You are viewing a plain text version of this content. The canonical link for it is here.

Posted to user@flink.apache.org by Zach Cox <zc...@gmail.com> on 2016/04/05 20:39:21 UTC

Checkpoint state stored in backend, and deleting old checkpoint state

Hi - I have some questions regarding Flink's checkpointing, specifically
related to storing state in the backends.

So let's say an operator in a streaming job is building up some state. When
it receives barriers from all of its input streams, does it store *all* of
its state to the backend? I think that is what the docs [1] and paper [2]
imply, but want to make sure.
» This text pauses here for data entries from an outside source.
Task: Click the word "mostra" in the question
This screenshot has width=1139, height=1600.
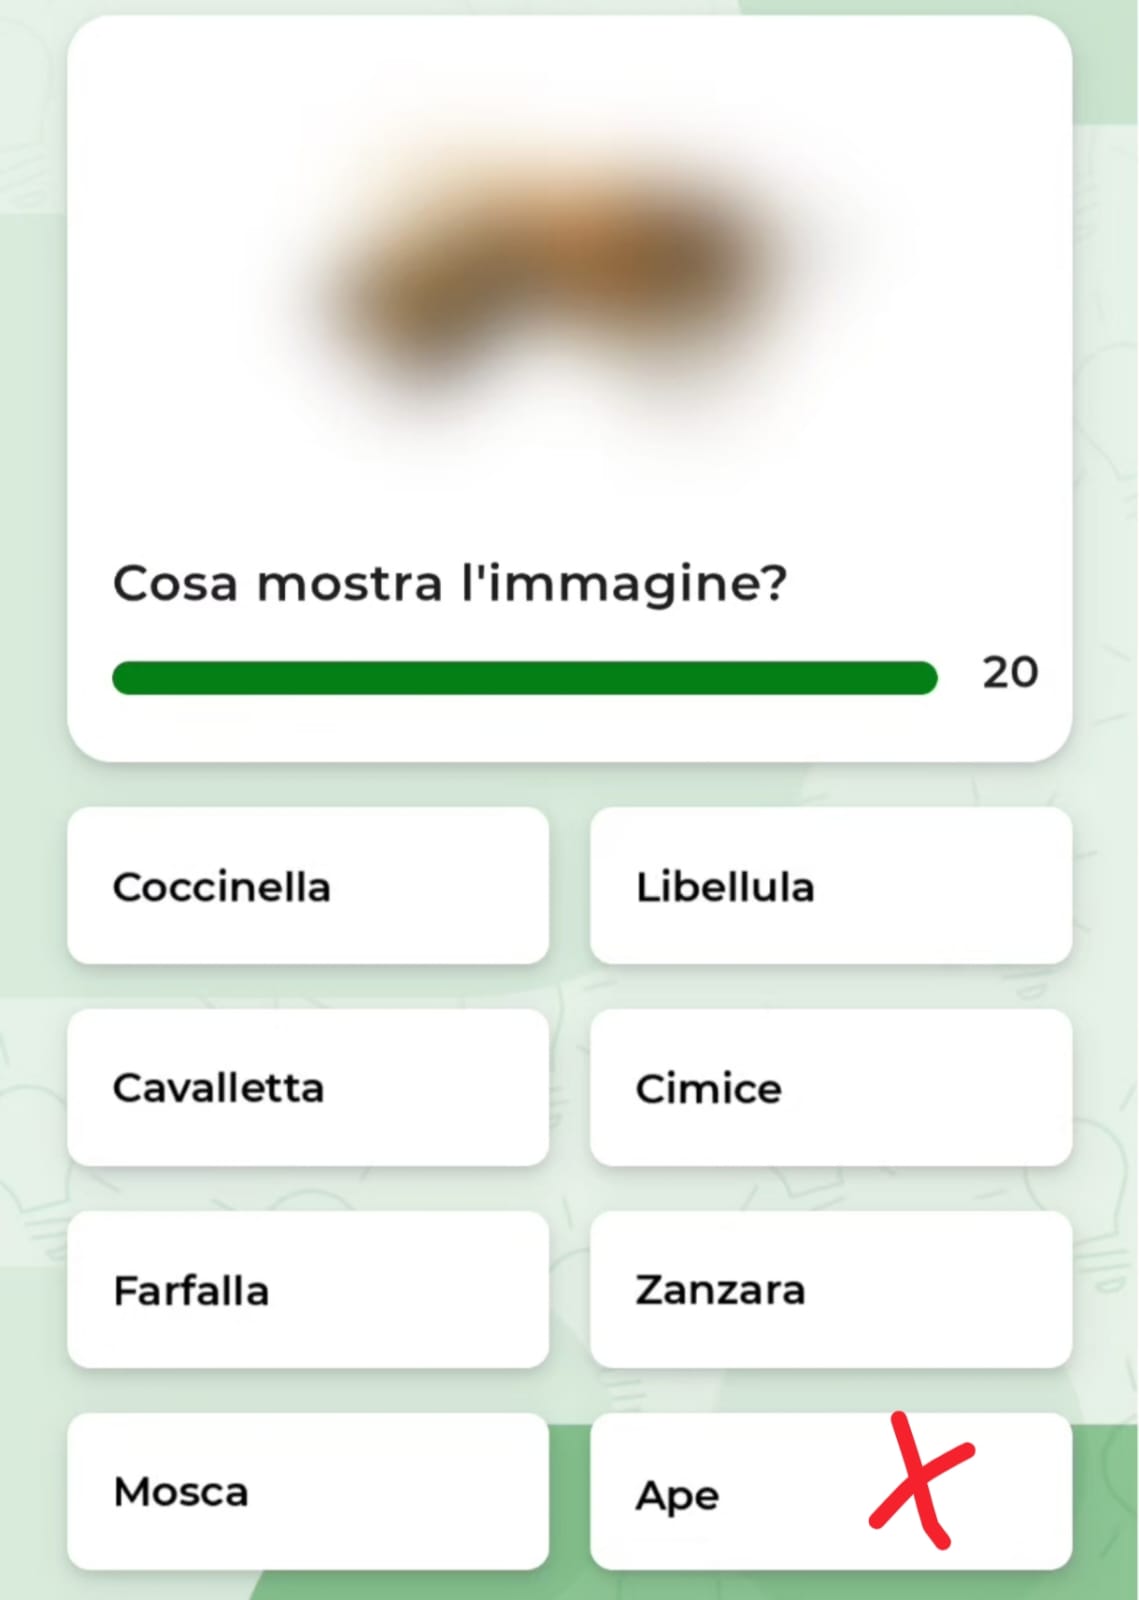Action: click(x=349, y=583)
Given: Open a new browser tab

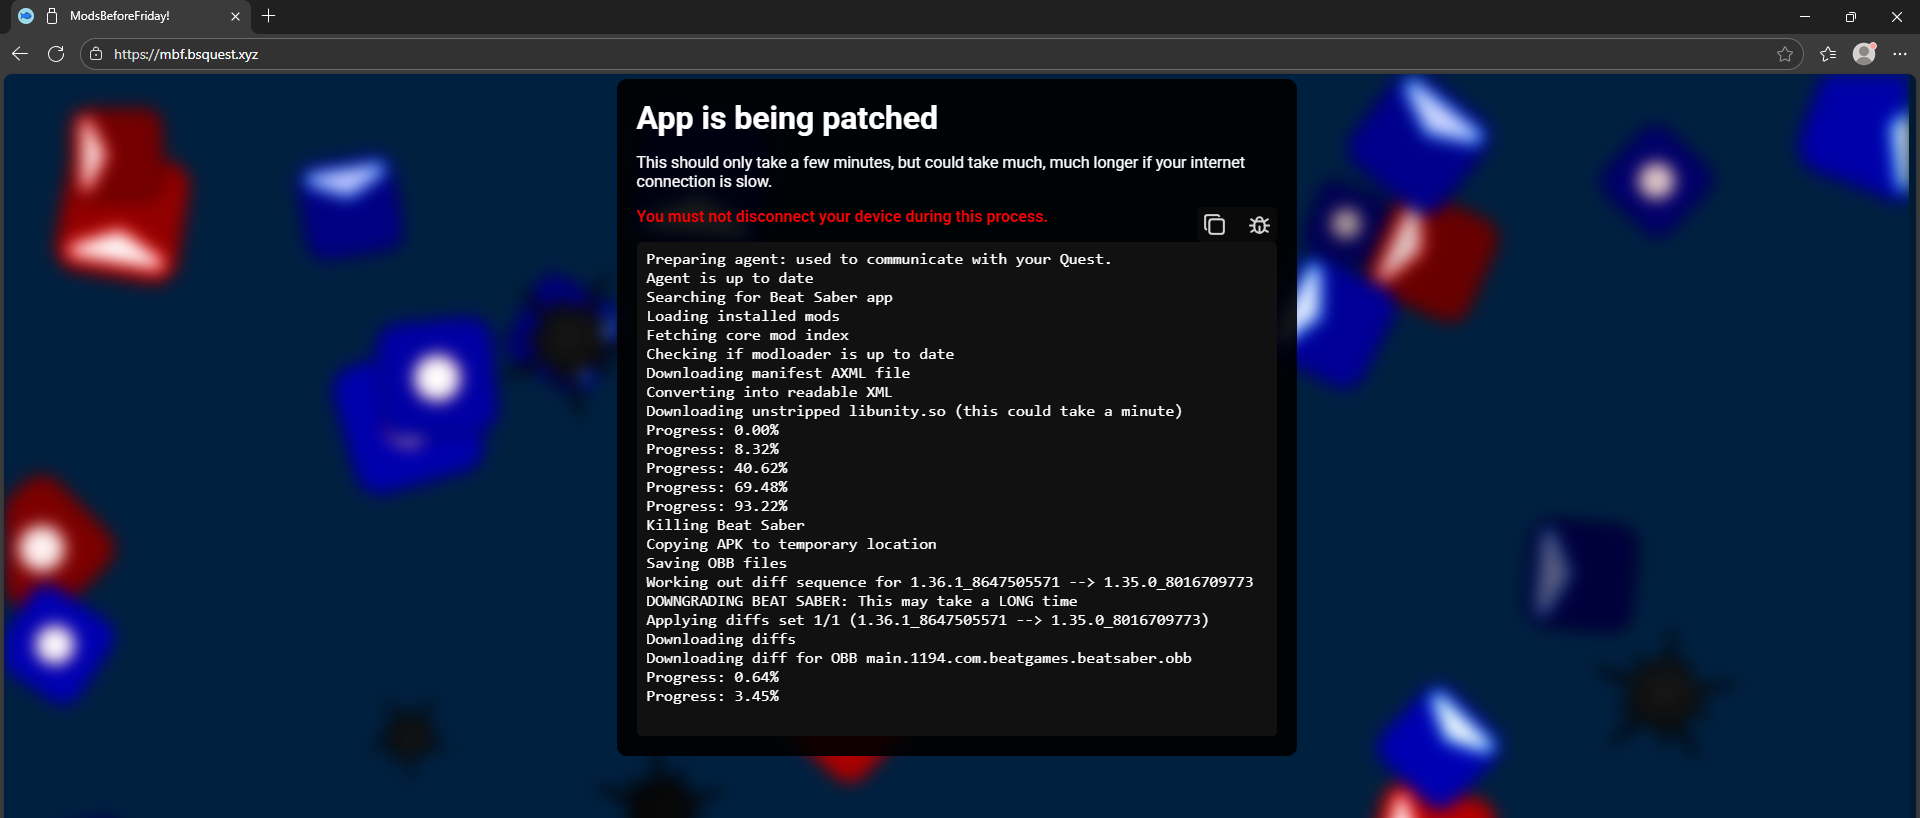Looking at the screenshot, I should click(x=268, y=16).
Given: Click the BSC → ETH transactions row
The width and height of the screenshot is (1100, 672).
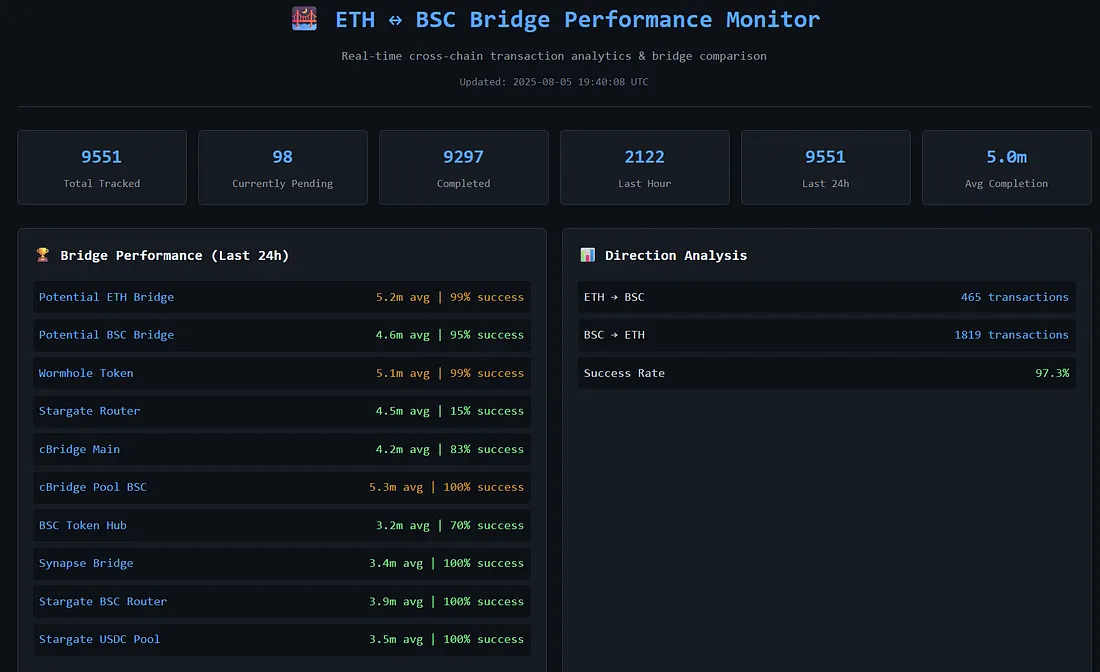Looking at the screenshot, I should (x=826, y=335).
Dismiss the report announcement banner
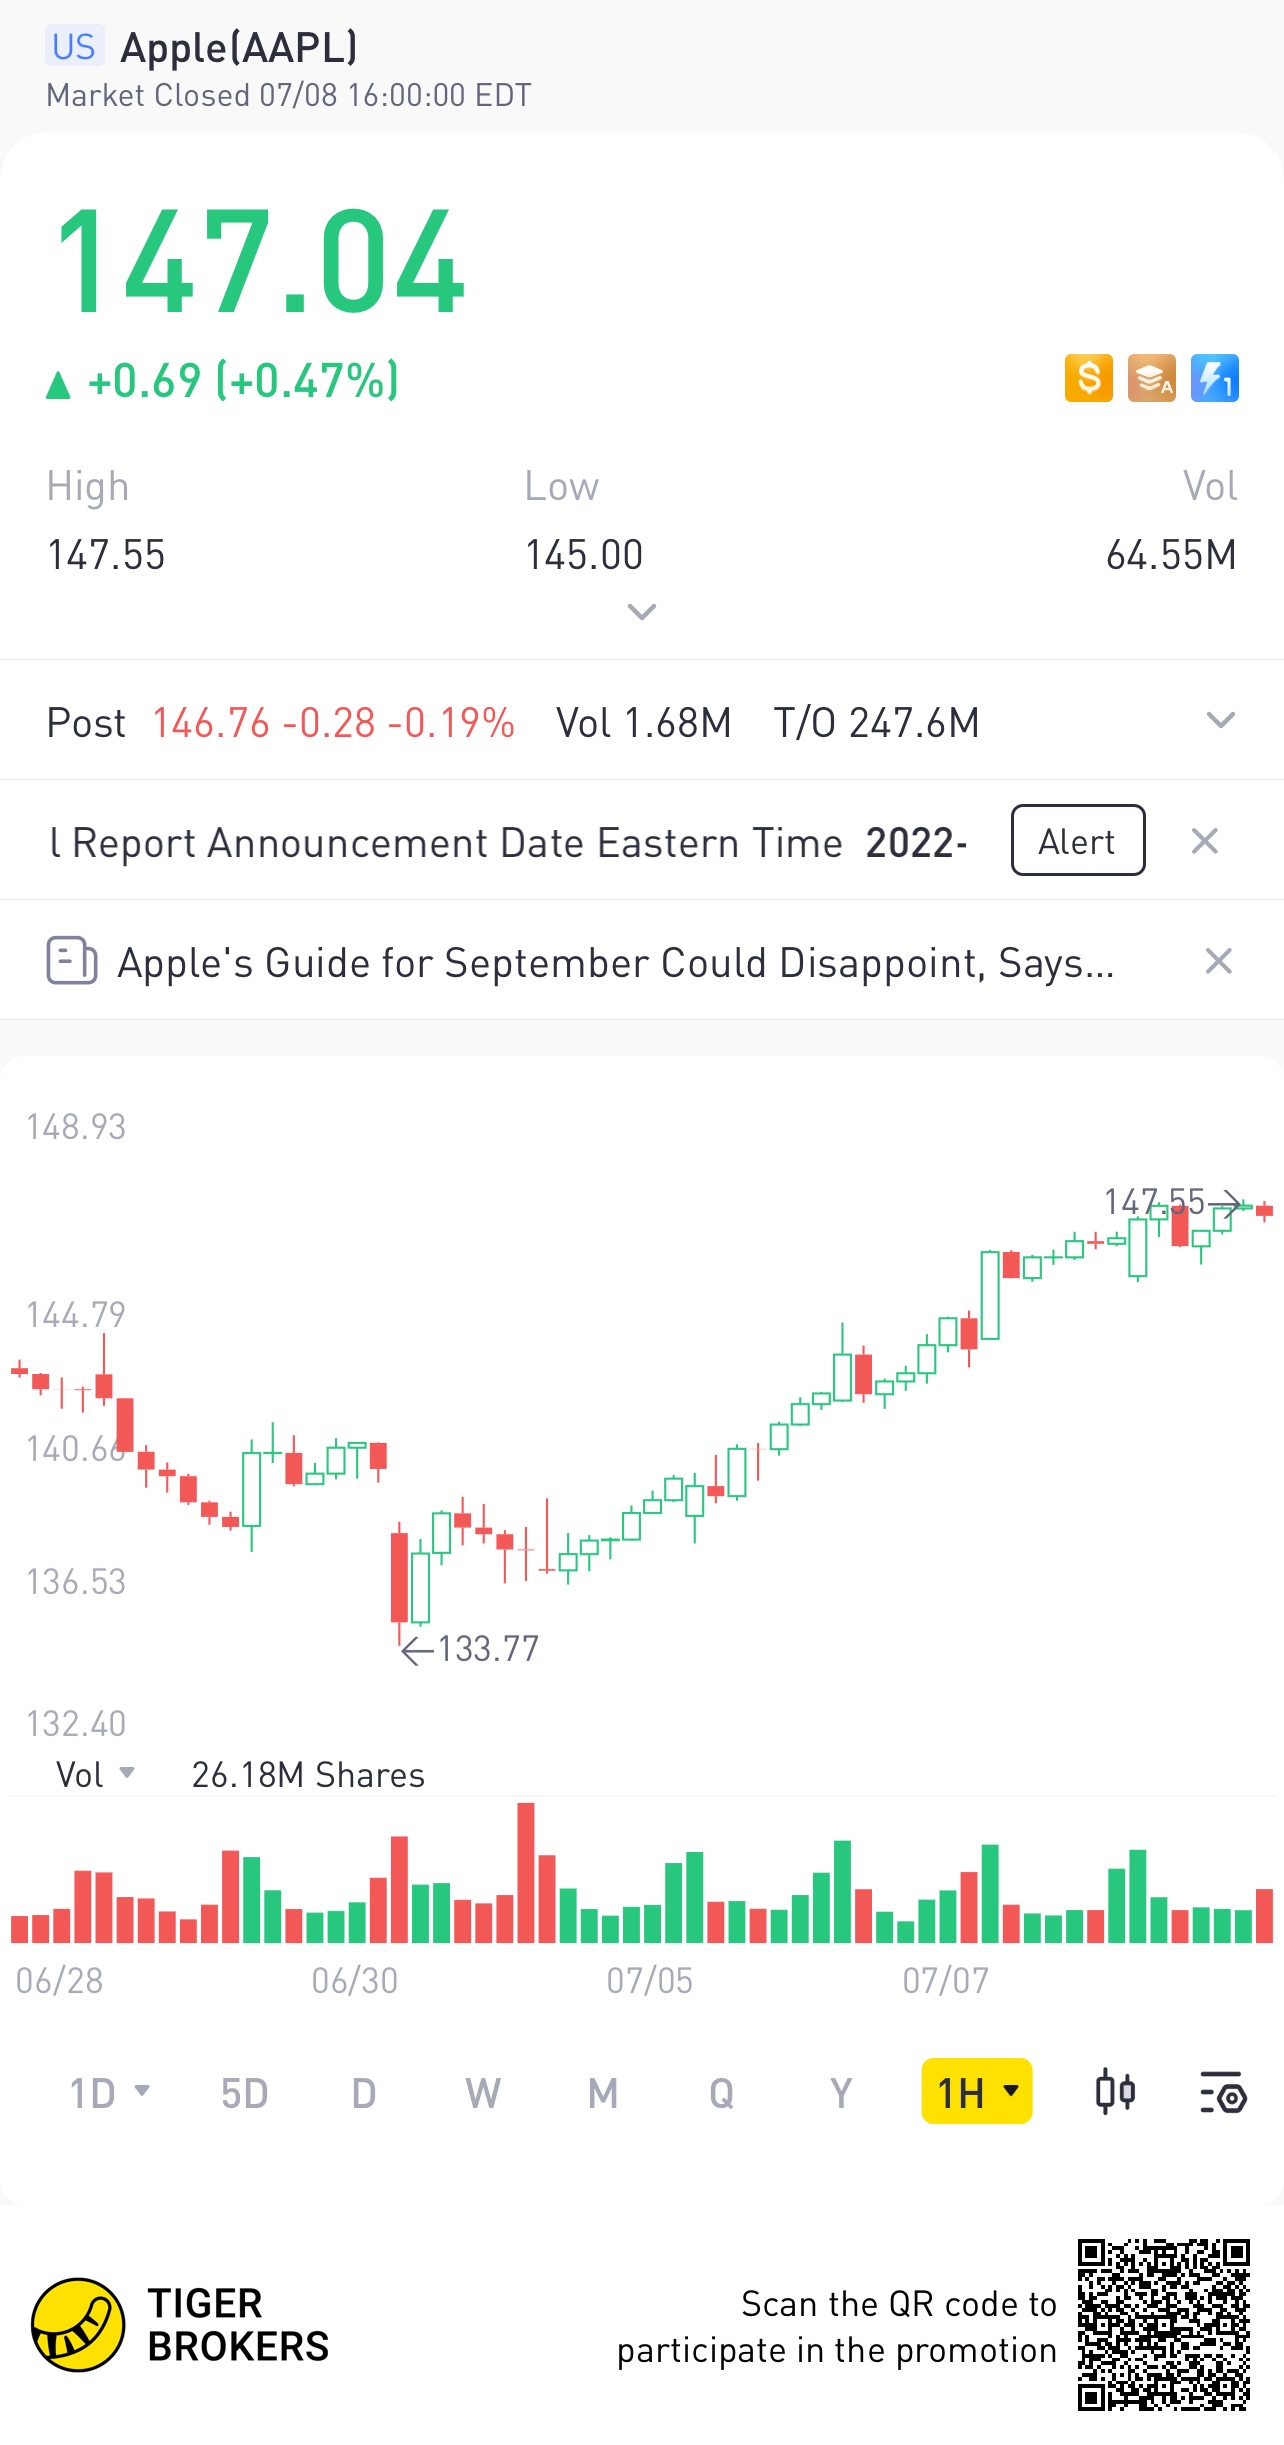1284x2445 pixels. (x=1204, y=841)
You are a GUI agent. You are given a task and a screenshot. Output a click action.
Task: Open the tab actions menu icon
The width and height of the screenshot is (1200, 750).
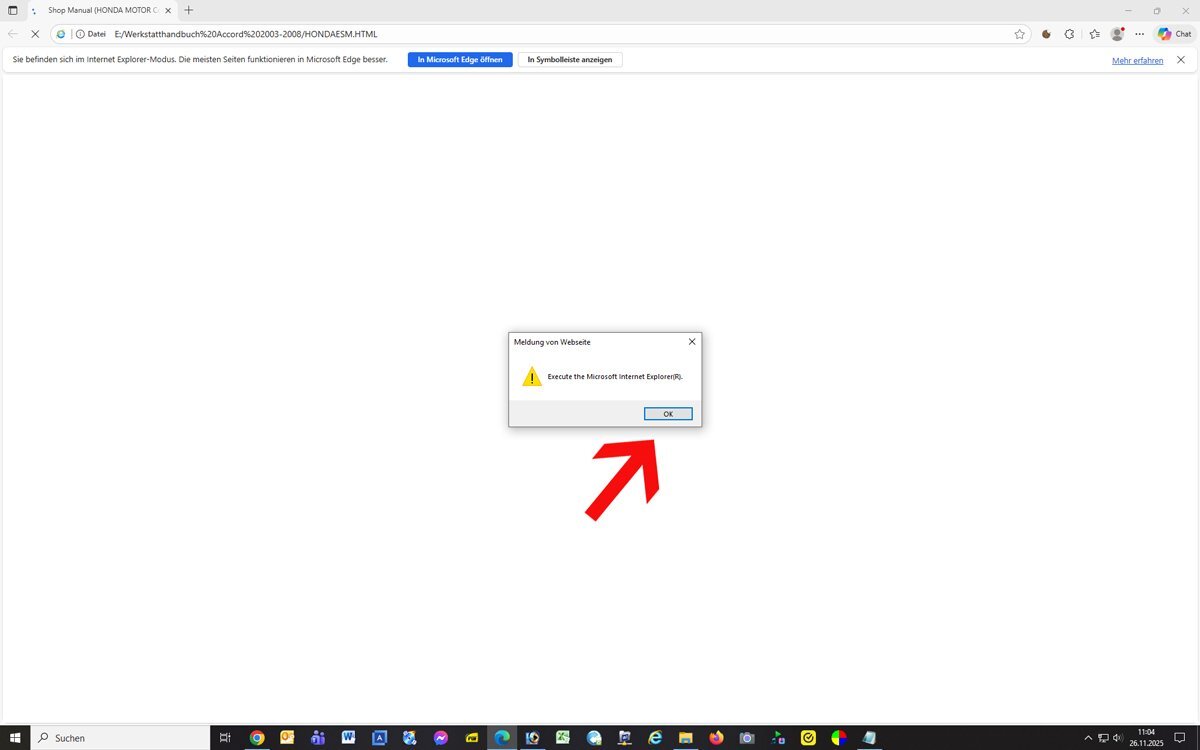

In other words, if the operator contains
100MB of state, and the backend is HDFS, does the operator copy all 100MB
of state to HDFS during the checkpoint?

Following on this example, say the operator is a global window and is
storing some state for each unique key observed in the stream of messages
(e.g. userId). Assume that over time, the number of observed unique keys
grows, so the size of the state also grows (the window state is never
purged). Is the entire operator state at the time of each checkpoint stored
to the backend? So that over time, the size of the state stored for each
checkpoint to the backend grows? Or is the state stored to the backend
somehow just the state that changed in some way since the last checkpoint?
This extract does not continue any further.